Öncelikle merhaba. Özgürlüğüme kavuştuğum gün yazmak istiyordum ama içimde birikenler artık dağ oldu. Biraz kendimden ve ailemden bahsederek başlamak istiyorum.

Küçük bir ilçede kadına baskının Müslümanlık sayıldığı bir çevrede büyüdüm. El alem algısı her şeyden öndeydi. El alem bilirdi en iyisini. El alem kötü derse kötü, iyi derse iyiydik. El alem gülmesin, ayıplamasın diye yaşıyorduk resmen. Annem babam muhafazakar sayılacak insanlar. Annem İslam’ı yaşamaya çalışan kendi halinde, beni en çok anlayan insan. Babamsa dini, sadece kadınların örtünmesi sanan bi -üzülerek söylüyorum ki- yobaz. Altı kardeşin en küçüğü olduğumdan dolayı ömrümce hiçbir konuda fikrim sorulmadı. Ciddiye alınmadım. Benim hakkımdaki kararları hep onlar aldı. Kurslarla ilk tanıştığımda yaşım henüz ondu. O küçücük yaşımda tam iki ay ayrı kaldım annemden. Kapanmadığım için yediğim ilk dayağımdaysa henüz 12 yaşındaydım. Annemden baskı görmedim hiç. İnancımın hala temiz olmasının sebebi de bu. Ben şu yaşıma kadar ne çektiysem hep babamdandı. İşin trajikomik tarafıysa kapanmadım diye beni döverken, kendisinin cumadan cumaya anca namaza gitmesiydi. O yaşlarda karşı koyamayışımdan kapanmıştım. Bilgisiz, nedensiz öylesine. Başımı örtüyordum. Azar işitmemek, dayak yememekti tek derdim.

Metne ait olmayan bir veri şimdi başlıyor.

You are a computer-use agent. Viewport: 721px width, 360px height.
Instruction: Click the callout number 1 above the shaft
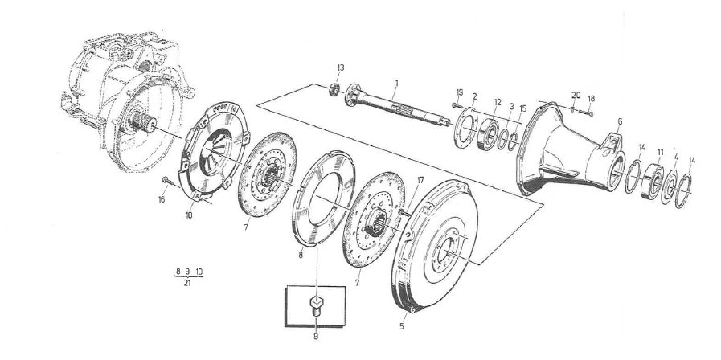pyautogui.click(x=395, y=83)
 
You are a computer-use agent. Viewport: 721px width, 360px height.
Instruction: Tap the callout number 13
pyautogui.click(x=340, y=67)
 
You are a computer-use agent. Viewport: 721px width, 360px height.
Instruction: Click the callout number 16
pyautogui.click(x=162, y=200)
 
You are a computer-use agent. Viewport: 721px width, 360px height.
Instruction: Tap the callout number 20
pyautogui.click(x=576, y=95)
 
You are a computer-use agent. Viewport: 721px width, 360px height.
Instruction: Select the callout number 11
pyautogui.click(x=660, y=151)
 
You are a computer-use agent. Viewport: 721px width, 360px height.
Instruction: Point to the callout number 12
pyautogui.click(x=498, y=102)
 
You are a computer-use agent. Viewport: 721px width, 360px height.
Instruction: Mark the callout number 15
pyautogui.click(x=522, y=108)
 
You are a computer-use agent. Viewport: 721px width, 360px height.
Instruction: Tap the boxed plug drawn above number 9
pyautogui.click(x=317, y=304)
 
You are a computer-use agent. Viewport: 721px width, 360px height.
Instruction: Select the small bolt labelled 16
pyautogui.click(x=165, y=179)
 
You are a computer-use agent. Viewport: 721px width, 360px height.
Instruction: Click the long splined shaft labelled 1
pyautogui.click(x=402, y=112)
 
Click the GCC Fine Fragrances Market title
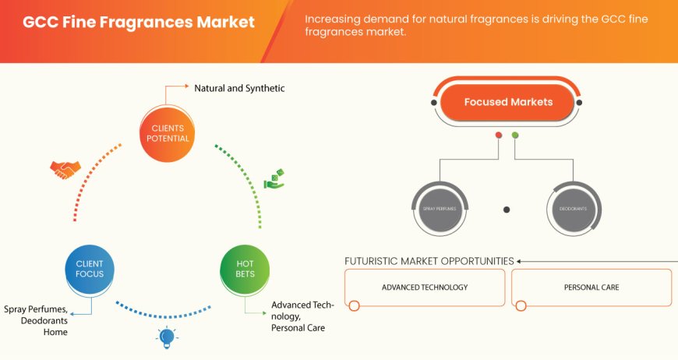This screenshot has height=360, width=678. tap(139, 21)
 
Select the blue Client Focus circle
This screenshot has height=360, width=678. tap(90, 269)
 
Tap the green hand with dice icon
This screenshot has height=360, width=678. tap(274, 178)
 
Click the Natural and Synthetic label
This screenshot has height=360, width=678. tap(239, 88)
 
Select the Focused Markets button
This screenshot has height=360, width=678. tap(508, 102)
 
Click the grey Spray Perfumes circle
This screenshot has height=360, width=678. tap(439, 209)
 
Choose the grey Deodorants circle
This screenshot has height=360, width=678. tap(573, 209)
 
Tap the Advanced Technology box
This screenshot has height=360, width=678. tap(425, 288)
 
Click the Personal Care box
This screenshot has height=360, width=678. tap(591, 288)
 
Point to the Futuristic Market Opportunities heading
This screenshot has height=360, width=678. tap(429, 261)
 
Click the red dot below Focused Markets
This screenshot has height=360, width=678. tap(499, 135)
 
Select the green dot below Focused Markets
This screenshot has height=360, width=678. tap(515, 135)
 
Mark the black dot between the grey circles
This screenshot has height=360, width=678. tap(507, 209)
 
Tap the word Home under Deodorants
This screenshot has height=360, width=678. tap(56, 332)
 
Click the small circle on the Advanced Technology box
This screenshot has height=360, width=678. tap(354, 305)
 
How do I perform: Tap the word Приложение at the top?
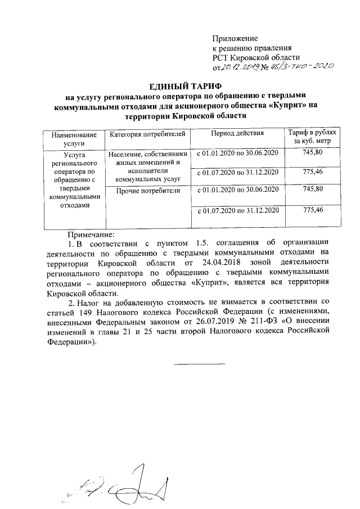coord(235,38)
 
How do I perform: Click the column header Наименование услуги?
coord(74,139)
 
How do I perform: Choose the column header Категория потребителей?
coord(147,135)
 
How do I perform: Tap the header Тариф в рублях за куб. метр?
coord(312,139)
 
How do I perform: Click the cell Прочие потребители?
coord(147,191)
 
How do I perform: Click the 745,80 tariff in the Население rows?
coord(312,153)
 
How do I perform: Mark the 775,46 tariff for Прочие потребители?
coord(312,210)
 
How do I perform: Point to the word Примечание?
coord(91,233)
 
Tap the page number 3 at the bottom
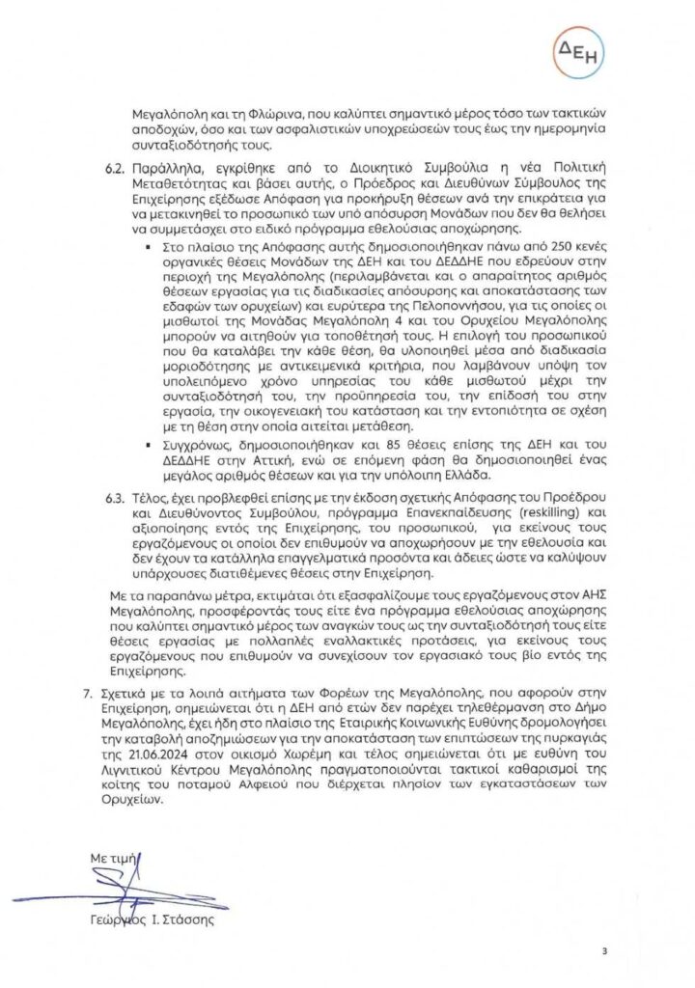pyautogui.click(x=604, y=951)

Saçlarımı kısa keserdi annem hep. Bakımı zor oluyordu. O yüzden saçlarımı hiç rüzgârda savuramadım ben. Bundan dolayı liseye başladığımdan beri saçlarımı hiç kestirmedim. İçimde bir yerlerde günün birinde saçlarımı özgürce rüzgârlarda savuracağımın umuduyla yaşıyorum. Lise tercihim de yine onların istediği gibi olmuştu. İmam Hatip mezunuyum. Dört sene okudum ama bir gün bile sevmedim. Hep dua ederdim, keşke eskisi gibi başörtüsü yasağı gelse de en azından okulda bari kendim gibi olabilsem diye.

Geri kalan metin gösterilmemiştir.